Gwiaździsta. Piękna nazwa. „Niebo nade mną, niebo pode mną i dwa obaczysz księżyce”. Ja zobaczyłam srebrzystą skarpetę.4 / SŁONECZNA
Dzień był wyjątkowo słoneczny, ulica też. Oferta zamieszkania w niewielkim domku w cenie mieszkania zwiodła mnie na pokuszenie sześćdziesiąt kilometrów pod miasto. Spotkanie umówione w samo południe dopełniało ten idylliczno-westernowski nastrój. Agent, który filmowy kostium Gary’ego Coopera uprościł do białej koszuli, flauszowej ciemnozielonej kamizelki i porządnie wypastowanych butów z czubem na wcale nie małym obcasie, z prędkością rewolwerowca podsunął mi do podpisania umowę.
– Muszę panią wylegitymować.
„Tak jest, szeryfie”, pomyślałam, czy mój szybki nur w kieszeń po dokumenty nie sprowokuje go do reakcji. Była natychmiastowa.
– Proszę się nie obawiać. To tylko formalność, gdyby była pani zainteresowana, to możemy negocjować poza tą umową – stróż prawa zniknął tak, jak się pojawił…

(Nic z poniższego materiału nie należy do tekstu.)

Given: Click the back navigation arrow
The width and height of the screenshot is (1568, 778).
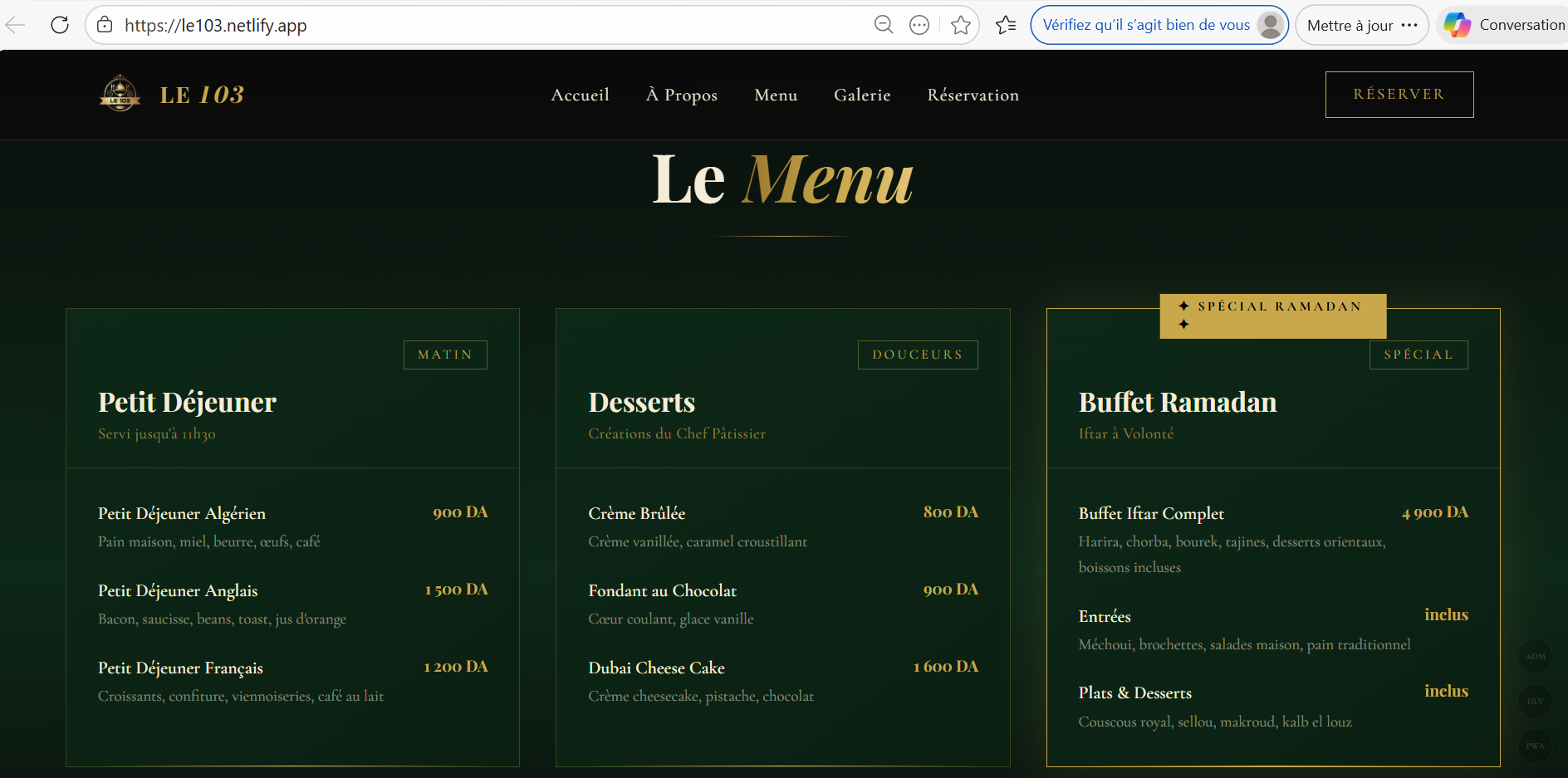Looking at the screenshot, I should click(x=15, y=25).
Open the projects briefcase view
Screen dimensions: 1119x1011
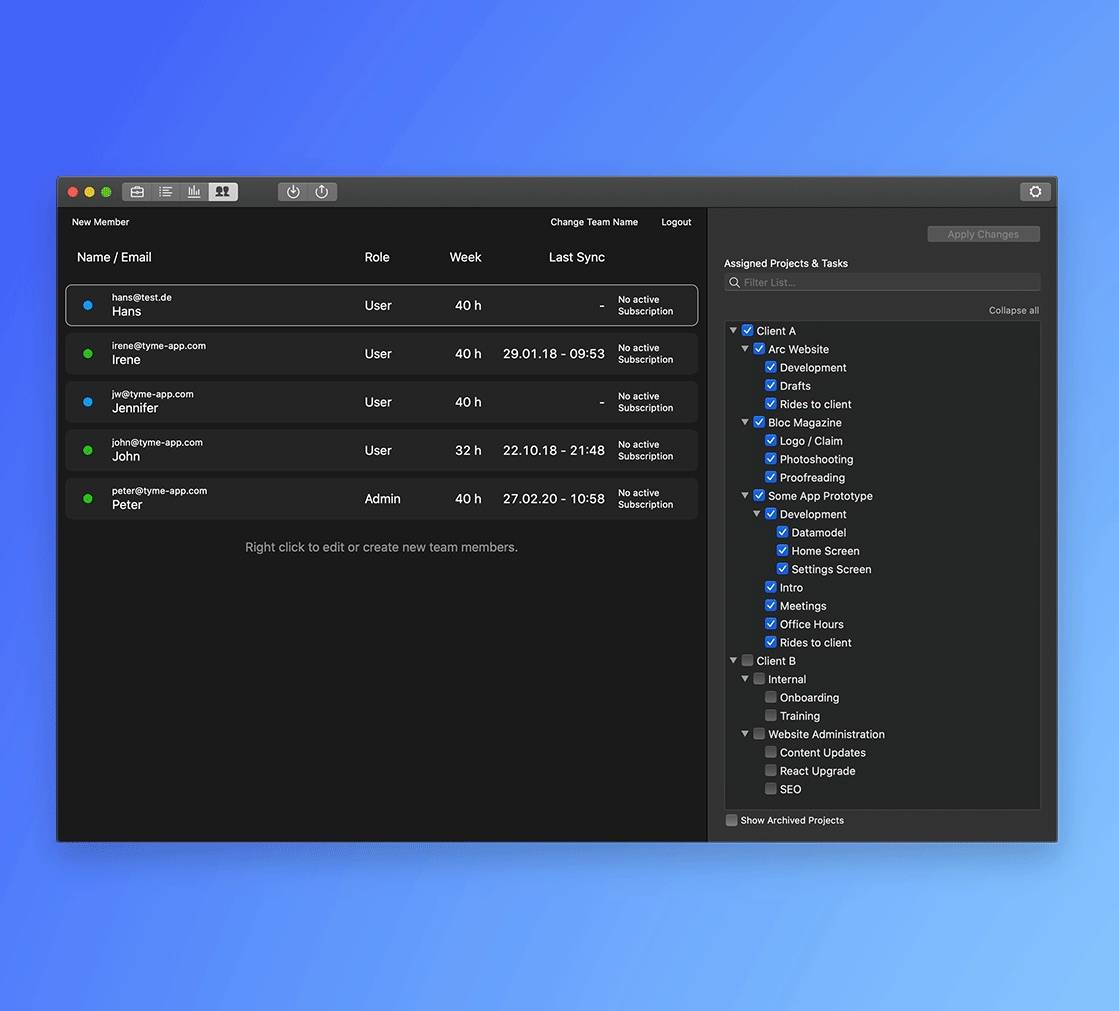(137, 192)
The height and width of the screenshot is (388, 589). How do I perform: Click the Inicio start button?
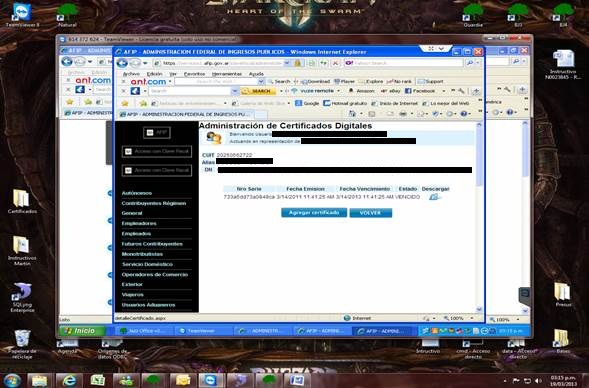coord(82,331)
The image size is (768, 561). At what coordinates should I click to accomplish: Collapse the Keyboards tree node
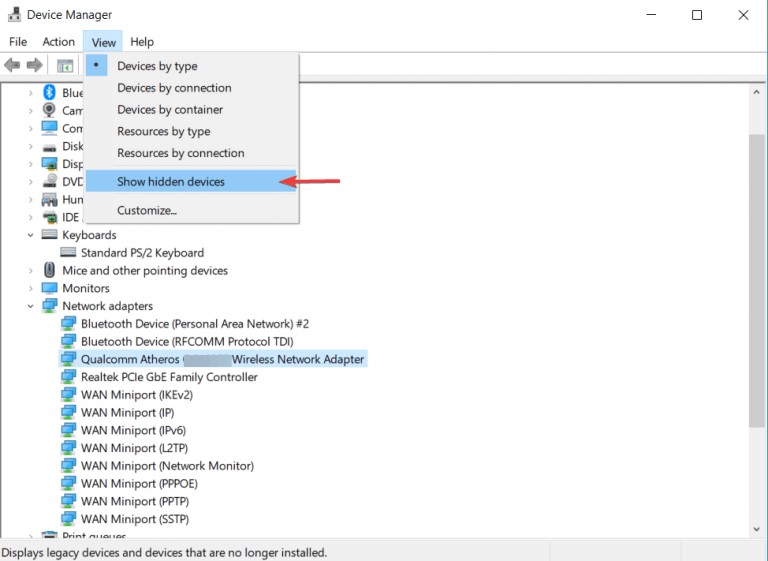pyautogui.click(x=32, y=235)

Kilka sekund później w oknie na poddaszu zza rdzawej zasłony wychyliła się wielkich rozmiarów łysa głowa. Po krótkiej chwili zniknęła, a do furtki podeszła kobieta koło pięćdziesiątki. Wydawało się, że jest w czwartym, może piątym miesiącu ciąży, posiwiałe kępki włosów spięła niedbale w kucyk. Miała wyjątkowo piękną twarz, całą usianą piegami, i jasne zielone oczy.
– Chodźmy najpierw do ogrodu.
Parterowy barak, który znajdował się w głębi porośniętej dziką maliną i dwumetrowym chwastem działki, był w opłakanym stanie. Umywalka została pozbawiona kranu, próbowano dobrać się do rur kanalizacyjnych, rozpruwając przy tym podłogę, okna zostawiono częściowo bez okuć, drzwi trzymały się na jednym zawiasie, w miejsce zamka wstawiono skobel. Zakurzone szyby prawie nie przepuszczały światła, z niepojętą litością osłaniając to wnętrze przed światem.

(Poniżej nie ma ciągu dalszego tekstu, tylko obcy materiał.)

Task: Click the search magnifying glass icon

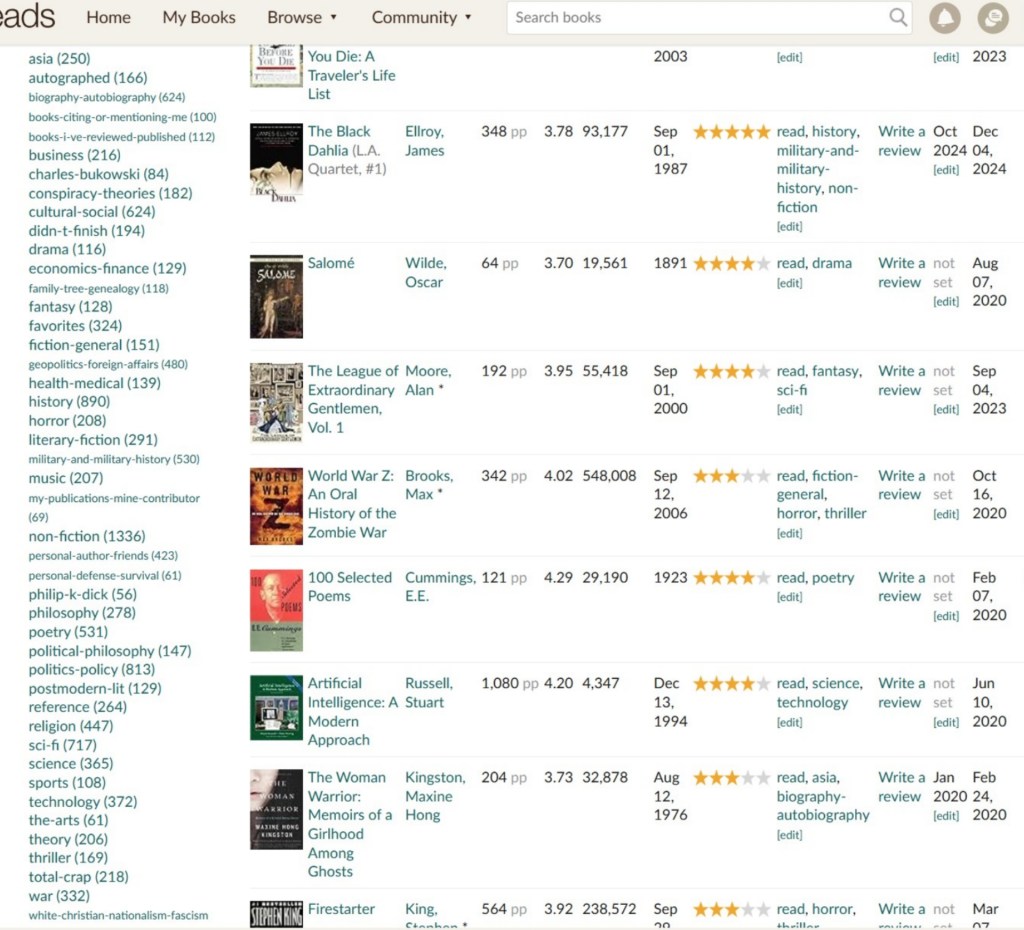Action: coord(898,17)
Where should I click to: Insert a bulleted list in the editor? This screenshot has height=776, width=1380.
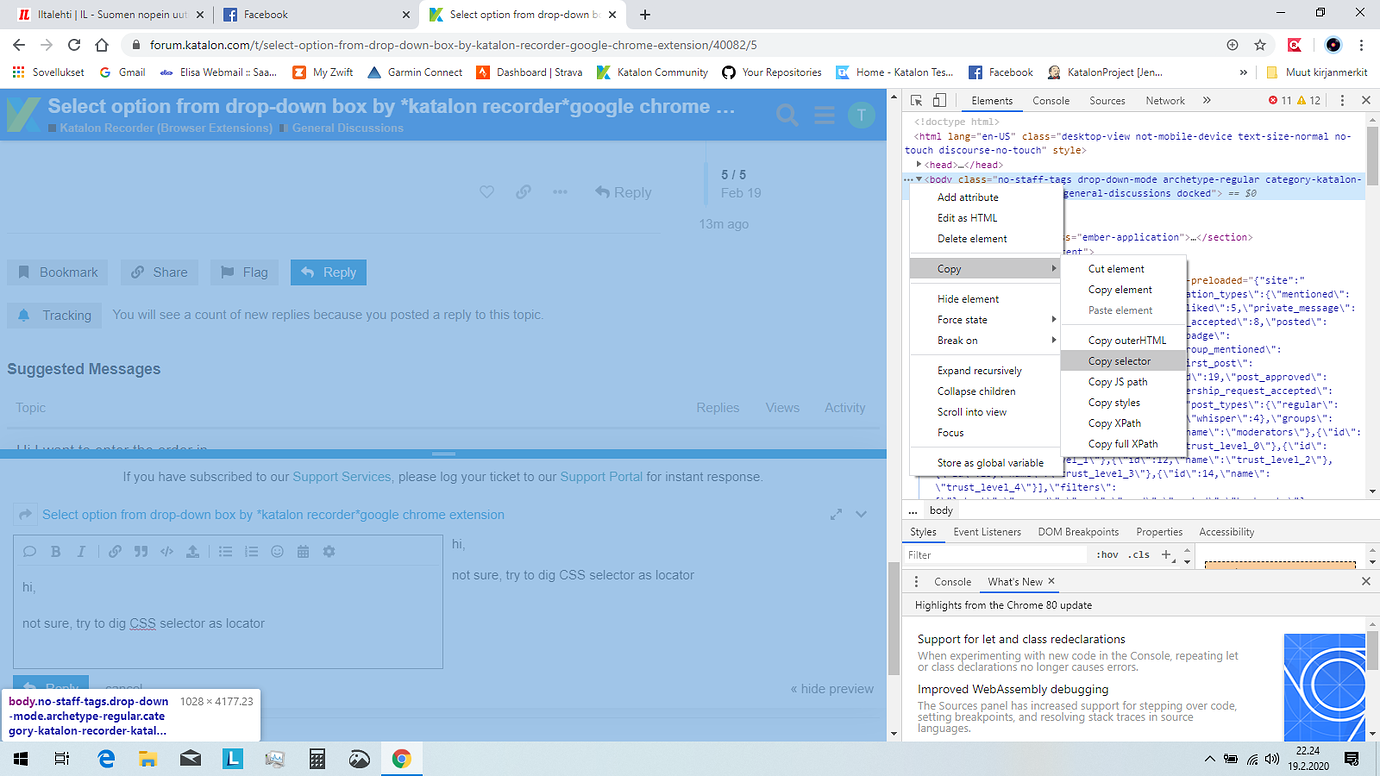click(x=225, y=551)
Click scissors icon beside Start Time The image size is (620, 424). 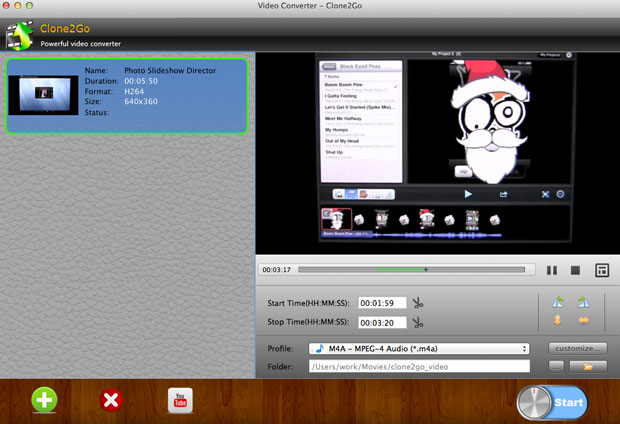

– Zostawiłam łomiarzy, żeby zabrali stare maszyny, to próbowali wyrwać wszystko, co dało się zważyć jako metal – piegi zaiskrzyły się w słońcu jak rudobrązowe plamki rdzy, a oczy nabrały odcienia zielono-niebieskich kryształów szwajnfurckiej zieleni. – Właściwie można by tu mieszkać. Ja tu mieszkałam z mężem. Teraz tu syn urzęduje, zajmuje się archeologią.
Wśród tego pola dzikich ziół i dojrzałych malin jej twarz wyglądała teraz jak botaniczna kompozycja Arcimbolda. Bliżej poziomu oczu, na kościach policzkowych, zaczynała się od dwóch napęczniałych ziaren fasoli, następnie zakręcała i owijała się symetrycznie na kształt pękniętych strąków wokół oczu – zaraz mających wystrzelić kulek zielonego groszku. Powyżej czoło przyozdobione było ciemnozłotą plamą w kształcie trzustki, prawdopodobnie pamiątką po fali estrogenów. Niewielkich rozmiarów, filigranowa szypuła nosa rozdzielała dwa policzki, które jak płatki lilii złocistej, upstrzone mnóstwem plam, zwiększały natężenie pigmentu, im bliżej były środka. Białe zęby z czarną szparą pośrodku otoczone mięsistymi, szorstkimi naroślami ust otwierały się i zamykały jak oko rosiczki.
Zaawansowane prace wykopaliskowe miały swój ślad dosłownie wszędzie; na podłodze, na rozstawionych pod ścianami stołach, na półkach. Warstwa pyłu, pokruszone kamienie, muszle, kawałki tłuczonych cegieł zdawały się świadczyć, że namiętność syna była nie tylko głęboka, ale nieodwracalnie trwała.
Do domku weszłam sama, agent nie chciał. Stał w odległości kilku metrów od wejścia. W sieni potknęłam się o wystający kamień, będący pozostałością po archeologicznej pasji syna. W tej samej chwili ostry smród uderzył mnie w nozdrza.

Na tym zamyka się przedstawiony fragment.